■ **What the exercise asks**
Please rewrite the lines below, replacing "chevron" with "caret" and leaving everything else unchanged.

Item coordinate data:
------------------------
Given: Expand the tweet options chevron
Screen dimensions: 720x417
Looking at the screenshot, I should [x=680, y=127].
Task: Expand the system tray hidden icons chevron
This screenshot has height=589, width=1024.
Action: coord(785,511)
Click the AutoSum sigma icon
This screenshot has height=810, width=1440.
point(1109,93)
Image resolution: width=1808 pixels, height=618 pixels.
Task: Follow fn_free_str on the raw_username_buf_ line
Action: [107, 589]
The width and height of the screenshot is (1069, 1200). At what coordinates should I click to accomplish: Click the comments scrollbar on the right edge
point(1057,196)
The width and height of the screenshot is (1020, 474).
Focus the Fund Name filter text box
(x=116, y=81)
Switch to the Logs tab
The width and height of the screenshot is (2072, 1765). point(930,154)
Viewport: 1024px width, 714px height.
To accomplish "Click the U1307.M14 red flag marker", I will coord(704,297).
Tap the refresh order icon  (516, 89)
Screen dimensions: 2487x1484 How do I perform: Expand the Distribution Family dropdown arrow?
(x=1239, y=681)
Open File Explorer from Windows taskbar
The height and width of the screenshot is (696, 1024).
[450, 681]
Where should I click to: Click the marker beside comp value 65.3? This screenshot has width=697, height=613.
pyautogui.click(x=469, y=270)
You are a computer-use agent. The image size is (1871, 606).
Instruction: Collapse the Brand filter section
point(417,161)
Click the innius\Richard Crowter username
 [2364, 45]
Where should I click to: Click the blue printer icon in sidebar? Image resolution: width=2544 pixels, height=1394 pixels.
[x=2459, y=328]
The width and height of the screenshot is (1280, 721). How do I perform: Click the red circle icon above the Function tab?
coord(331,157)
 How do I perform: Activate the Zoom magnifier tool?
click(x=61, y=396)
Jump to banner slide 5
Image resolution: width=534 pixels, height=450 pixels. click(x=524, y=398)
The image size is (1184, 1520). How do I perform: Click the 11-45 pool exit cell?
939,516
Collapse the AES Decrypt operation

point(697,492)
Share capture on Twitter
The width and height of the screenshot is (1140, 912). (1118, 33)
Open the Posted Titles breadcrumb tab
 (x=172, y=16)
------------------------
■ **Reply to the task**
Given: Expand the tweet options caret
Screen dimensions: 720x417
Looking at the screenshot, I should [x=680, y=127].
Task: Expand the system tray hidden icons caret
This screenshot has height=589, width=1024.
Action: coord(785,511)
Click the AutoSum sigma icon
This screenshot has height=810, width=1440.
point(1109,93)
Image resolution: width=1808 pixels, height=618 pixels.
Task: Follow fn_free_str on the raw_username_buf_ line
Action: [107, 589]
The width and height of the screenshot is (1069, 1200). At what coordinates should I click to accomplish: Click the comments scrollbar on the right edge
point(1057,196)
The width and height of the screenshot is (1020, 474).
Focus the Fund Name filter text box
(x=116, y=81)
Switch to the Logs tab
The width and height of the screenshot is (2072, 1765). point(930,154)
Viewport: 1024px width, 714px height.
To accomplish "Click the U1307.M14 red flag marker", I will coord(704,297).
Tap the refresh order icon  (516, 89)
Screen dimensions: 2487x1484 How do I perform: Expand the Distribution Family dropdown arrow?
(x=1239, y=681)
Open File Explorer from Windows taskbar
The height and width of the screenshot is (696, 1024).
[450, 681]
Where should I click to: Click the marker beside comp value 65.3? This screenshot has width=697, height=613.
pyautogui.click(x=469, y=270)
You are a computer-use agent. The image size is (1871, 606).
Instruction: Collapse the Brand filter section
point(417,161)
Click the innius\Richard Crowter username
 [2364, 45]
Where should I click to: Click the blue printer icon in sidebar? Image resolution: width=2544 pixels, height=1394 pixels.
[x=2459, y=328]
The width and height of the screenshot is (1280, 721). How do I perform: Click the red circle icon above the Function tab?
coord(331,157)
 How do I perform: Activate the Zoom magnifier tool?
click(x=61, y=396)
Jump to banner slide 5
Image resolution: width=534 pixels, height=450 pixels. click(x=524, y=398)
The image size is (1184, 1520). How do I perform: Click the 11-45 pool exit cell?
939,516
Collapse the AES Decrypt operation

point(697,492)
Share capture on Twitter
The width and height of the screenshot is (1140, 912). (1118, 33)
Open the Posted Titles breadcrumb tab
 (x=172, y=16)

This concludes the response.